Thursday, July 12, 2007
Ravings of a Truly Horrible Bastard
Not all that long ago, I went out to dinner with one of my best friends, his boyfriend, some mutual friends, and a couple of colleagues of my best friend's boyfriend. One of them was English, so he was rather impolitely ignored. The other was Canadian ... and he didn't even bother to introduce himself to me. Apparently, because I was from Sydney, it didn't matter what I thought. About anything. Which is just as well, because the heady mix of pre-party cocktails and an assortment of party-starters had (fortuitously or not) all managed to kick-in as I was waiting for one of the more hapless poofs to order the entreés. And unbeknownst to the rest of the table, I had turned into a Truly Horrible Bastard (THB).

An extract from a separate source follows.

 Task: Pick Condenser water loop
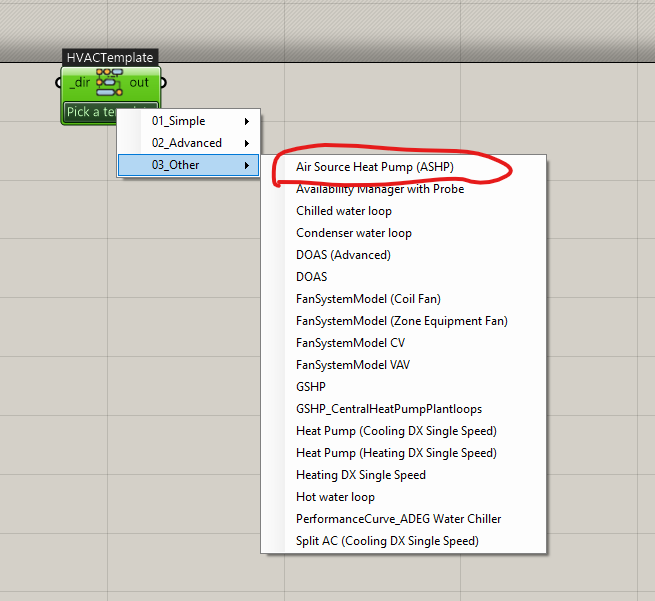coord(354,233)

I have to admit that I am a really formidable THB. It's not a role I play very often these days, but when 'he' is on, then it is either truly horrendous or truly entertaining. Everyone else really has no choice but to make their selection regarding how they feel about it.

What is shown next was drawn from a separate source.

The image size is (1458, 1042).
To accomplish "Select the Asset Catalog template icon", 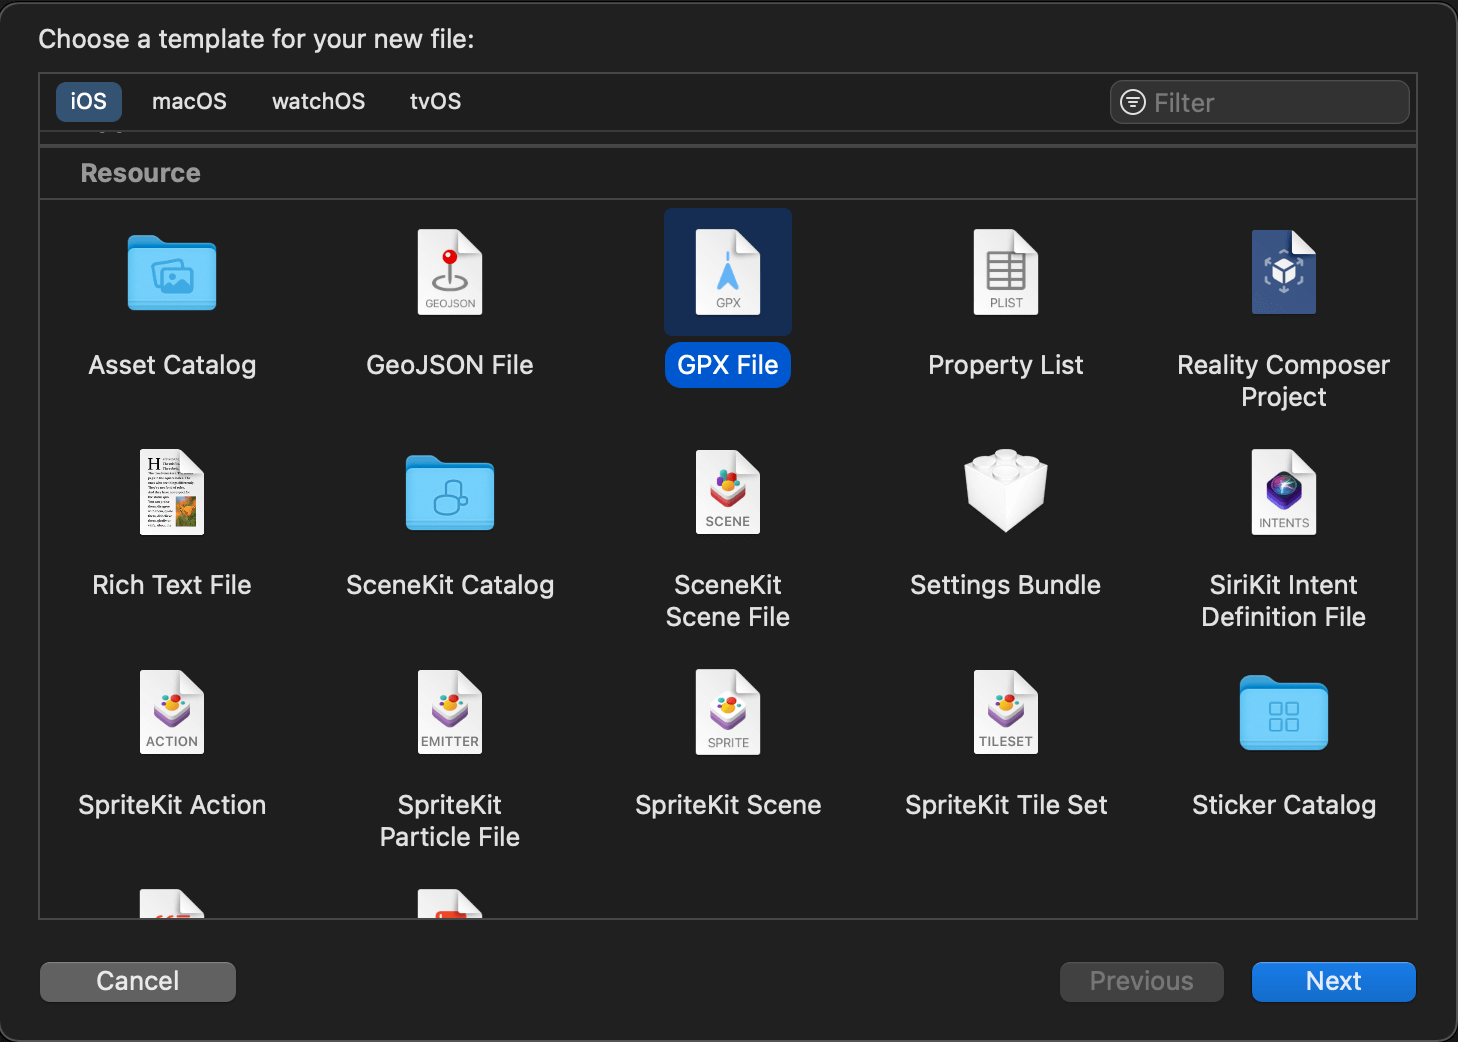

The problem started upon our arrival. The table that had been reserved for us was too small. There were now to be nine, as opposed to six. Our girlfriend - let's call her Suzy - had announced that she was bringing two friends - both, like her, Personal Trainers. We were, it would appear, about to be graced by three (as opposed to one) world class physiques. "Perfect!" I thought (or maybe said) to myself ... "there's not much else to perve at around this humble, too-little table of ours!"

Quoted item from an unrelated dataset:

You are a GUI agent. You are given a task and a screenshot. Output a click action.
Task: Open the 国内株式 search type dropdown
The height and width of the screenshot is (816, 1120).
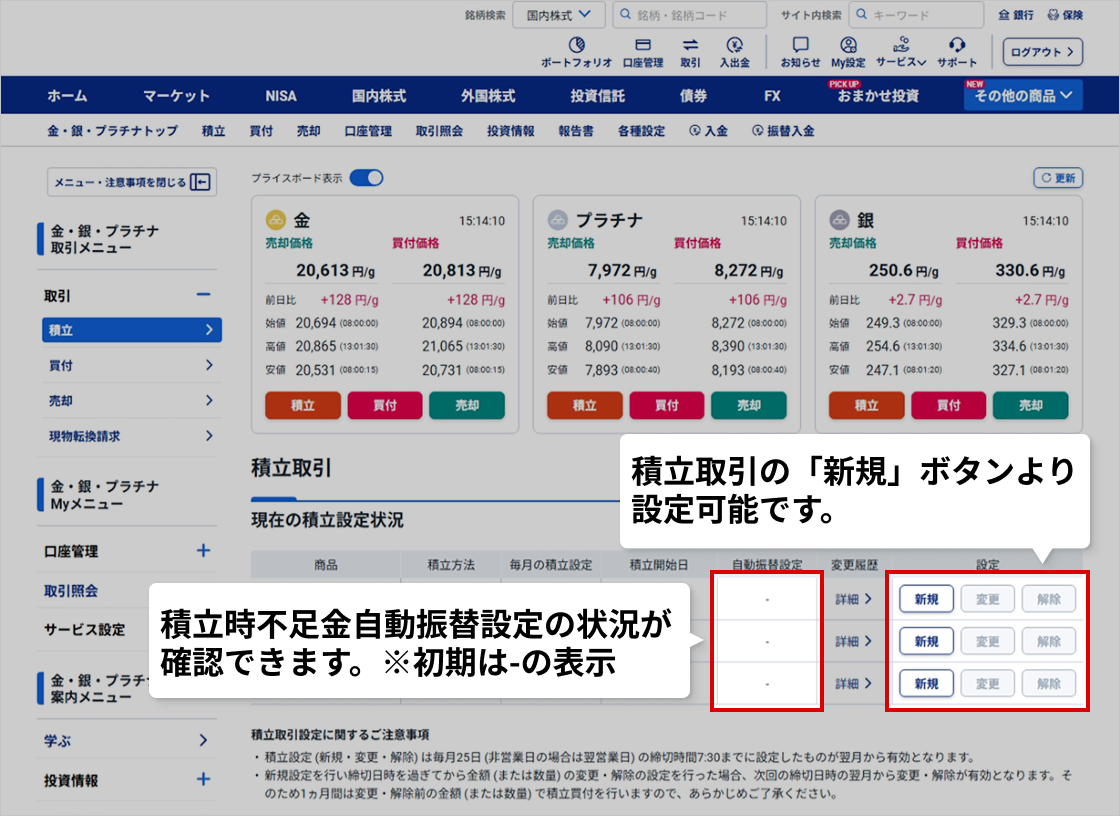559,15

I had spent a small part of Thursday evening with Suzy. Our friend, and her soul mate - let's call him Shane - has slipped into the depths of an Ice addiction. I have always admired the way that elephants go off to die. Noble. Elegant. Respectful. Drug addicts, on the other hand, seem to think that they have some pre-ordained right to fuck up as many people in as many circumstances as they possibly can ... as if their tragic hopelessness was some kind of busking routine in a busy, busy shopping centre. But the money's usually taken out of your wallet when you're not looking, as opposed to gifted in grateful and meaningful ways. I hadn't seen Suzy for a long time, and I was astonished at her powers of denial. "Shane was still a good person underneath." If I was an Ice addict, I'd want Suzy to be my soul mate. Everything I suggested she had already done. Three or more times. She is still holding out her hand to be bitten, punched and stolen from. It's a masterful betrayal of good common sense. But, perhaps quite perversely, she's absolutely right to hope. Shane is a divine creature ... and like any abusive relationship, as bad as it is is as good as it is. I had a relationship with an alcoholic once. I know. One minute you're ducking their fists in public and the next you're the greatest, most meaningful and significant person in the entire world. Extremes of affection and intimacy present difficult and complex boundaries ... and we ignore them at our peril. But we do ignore them ... hoping that, eventually 'the bad' will pass and there will be 'the good'.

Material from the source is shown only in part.